Throughout it all, the ability to reach coworkers, customers, partners, vendors and others intelligently by using presence to determine where and how to reach the appropriate person was the hallmark of the demonstration.
The goal is to improve productivity while decreasing cost, said Gates. One in three knowledge workers have successfully transferred a phone call, the most basic functionality you can think of. Even fewer are successful at a conference call. This takes uses the relationships between people, information as to who has access to what and other ideas that are mainstream in Active Directory on PC side. Now the ability for people to do new things is larger.
With the digitization of the economy, we have digital records about customers and companies, Gates said. When they call, that information should pop up on the screen, so as the call is passed around, the information should be passed around too.
The Ecosystem
Raikes predicted that within three years more than 100 million people will be able to click to communicate, at a 50 percent less cost. Helping to meet that goal, he said, are the more than 50 partner announcements made Tuesday in conjunction with the Microsoft OCS launch. Notably, Nortel Networks confirmed pending availability of five software-based solutions and applications to enhance OCS as part of the Innovative Communications Alliance. Nortel also confirmed it is on track to more than double the number of OCS-certified engineers in the UC systems integration practice. Ericsson announced the Ericsson Enterprise Mobility Gateway, which will be built on VoIP call management in OCS to bring office communications to any mobile device. Mitel Networks Corp. meanwhile announced plans to develop a software-based solution that leverages OCSs VoIP call management capabilities to meet the specialized telephony needs of SMBs in vertical markets. Conferencing leader Tandberg also announced its plans to build a video- and Web-conferencing solution incorporating Microsoft unified communications software, and SAP will build presence and click to communicate functionality into Duet, the joint product it developed with Microsoft to allow users to tap SAP software via Microsoft applications. Now you can see rich presence and SAP info side by side in the Office suite, said Raikes, so you have critical information at a glace.
Other partners include:
Systems integrators. Seven-hundred, ninety-three partners have achieved Microsofts UC Specialization in less than four months since Microsoft opened the program, it said.

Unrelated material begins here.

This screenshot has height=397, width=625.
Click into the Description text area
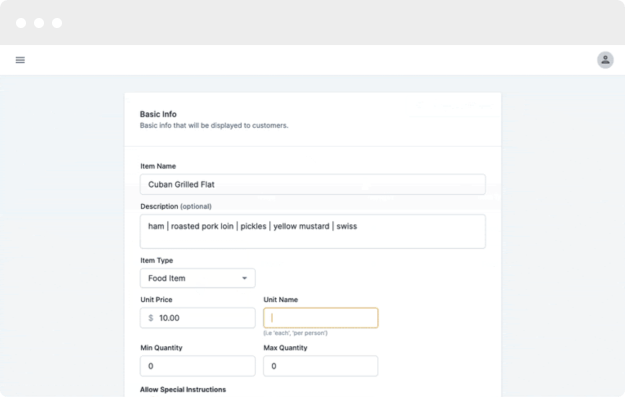coord(313,232)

Independent software vendors, which announced plans to incorporate presence and click-to-communicate features from Microsofts unified communications platform into their software applications.

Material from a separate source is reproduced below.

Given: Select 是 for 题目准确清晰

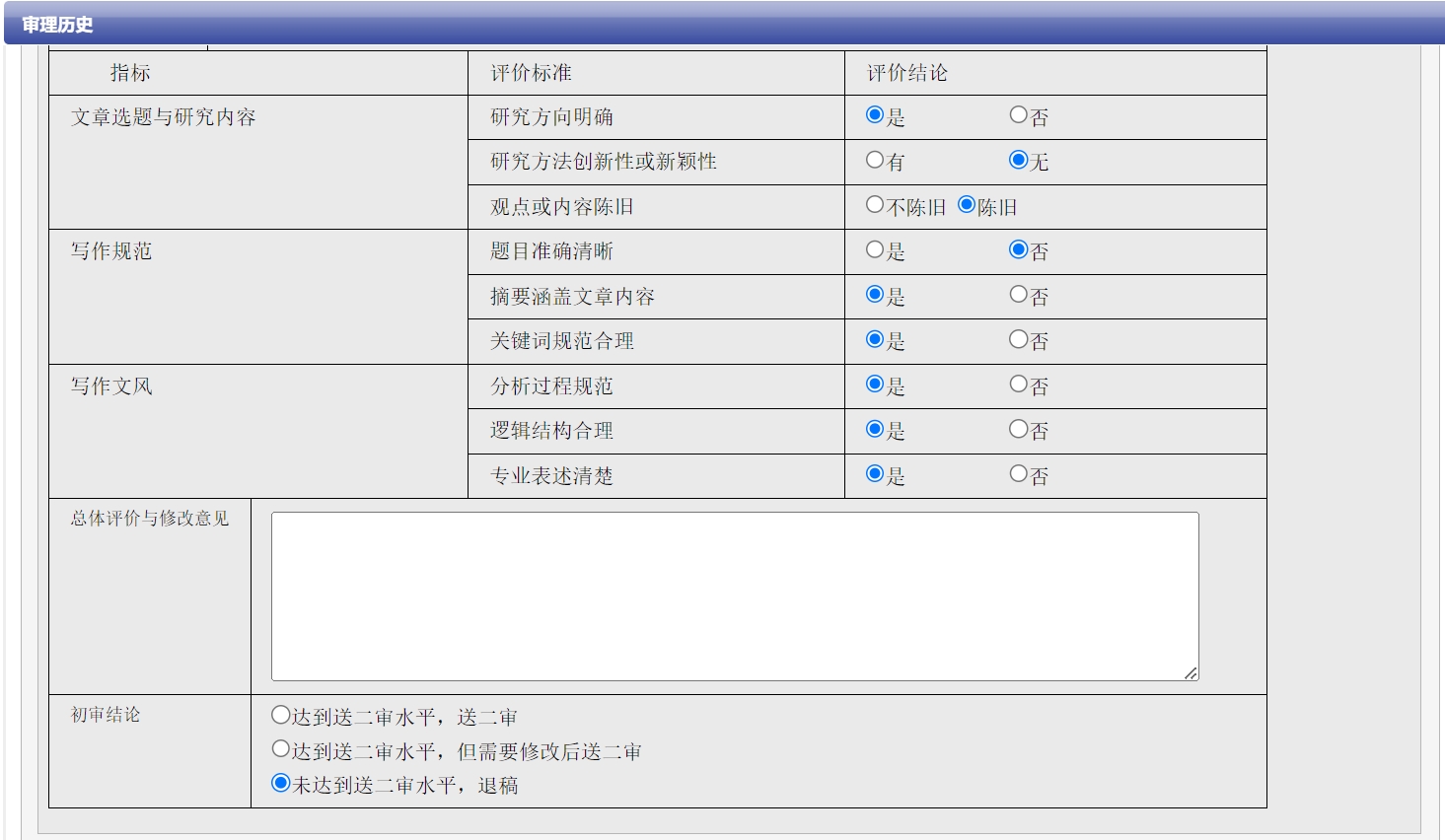Looking at the screenshot, I should coord(875,249).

Phone and device manufacturers. Seven manufacturers announced global availability of 15 new Microsoft UC-qualified phones and devices. Also, Microsoft is working closely with more than 15 strategic partners to develop new UC-enabled endpoints including handsets, wireless phones, Web cams and laptops.
Microsoft also unveiled Unified Communications Open Interoperability, a telephony system qualification program, to give customers the assurance that Microsoft unified communications software works with their telephony systems.
Microsoft was touting its customers, too. Gibson Guitar Corp., Global Crossing, LOccitane, Quanta Computer USA Inc., Sanofi-Aventis, The Shaw Group Inc., Virgin Megastores and Volvo Group were among the customers that joined the event to discuss the positive impact of Microsoft technology on their business.